One would think that leading a team to the men's college basketball Final Four on five occasions and making pioneering contributions to the sport would earn a coach a spot in the James A. Naismith Memorial Basketball Hall of Fame. It now has for Houston's Guy V. Lewis, as announced today.
Why it took so long -- 27 years after Lewis had coached his last game and by which time he had turned 91 years old -- is anybody's guess. Fortunately, Lewis is still around to enjoy the experience. According to the above-linked Houston Chronicle article:
Lewis is also credited for being the architect of the "Game of the
Century," between No. 1 UCLA, featuring Lew Alcindor, and No. 2 UH at the Astrodome in 1968. UH won 71-69, snapping UCLA's 47-game winning streak, in the first regular-season college basketball game televised nationally.
Lewis was among the first college basketball coaches to embrace racial integration in the South during the 1960s, signing Elvin Hayes
and Don Chaney as the first African-American players in program history.
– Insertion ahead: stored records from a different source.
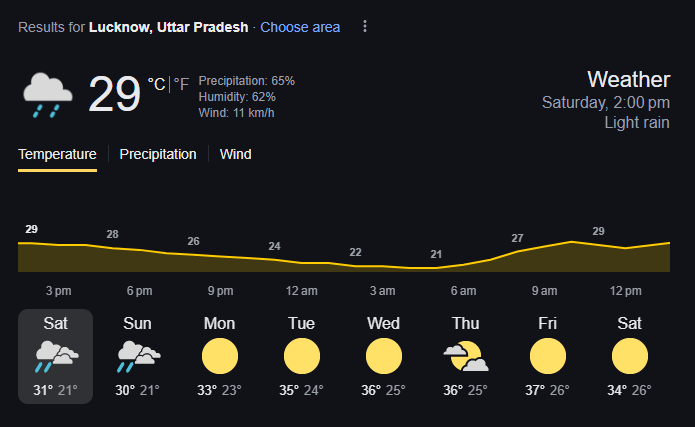Click Monday's sunny icon
Screen dimensions: 695x427
(220, 357)
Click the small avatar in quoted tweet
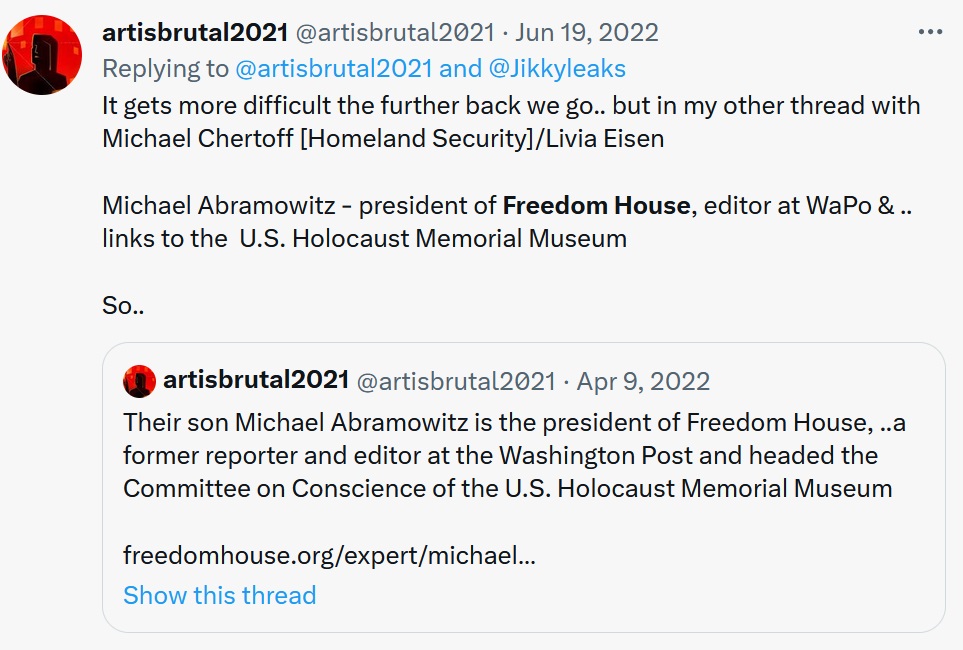The height and width of the screenshot is (650, 963). tap(139, 381)
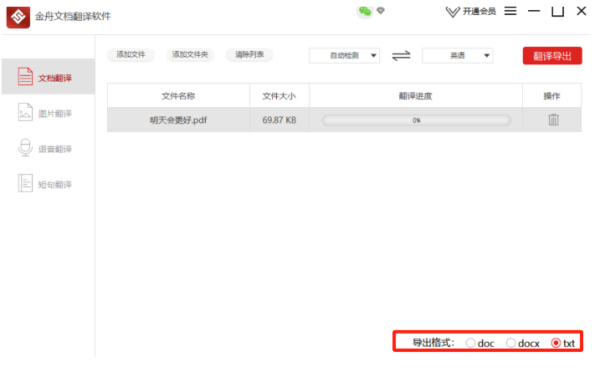Click the red 翻译导出 button
The height and width of the screenshot is (367, 600).
coord(552,56)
Lewis was inducted into the College Basketball Hall of Fame, part of Kansas City's College Basketball Experience, in 2007. However, the Naismith Hall of Fame in Springfield, Massachusetts, is older, more comprehensive (encompassing pro, college, and international play), and considered more prestigious than the College Hall of Fame (even though the latter clearly exhibited superior judgment in Lewis's case than the former).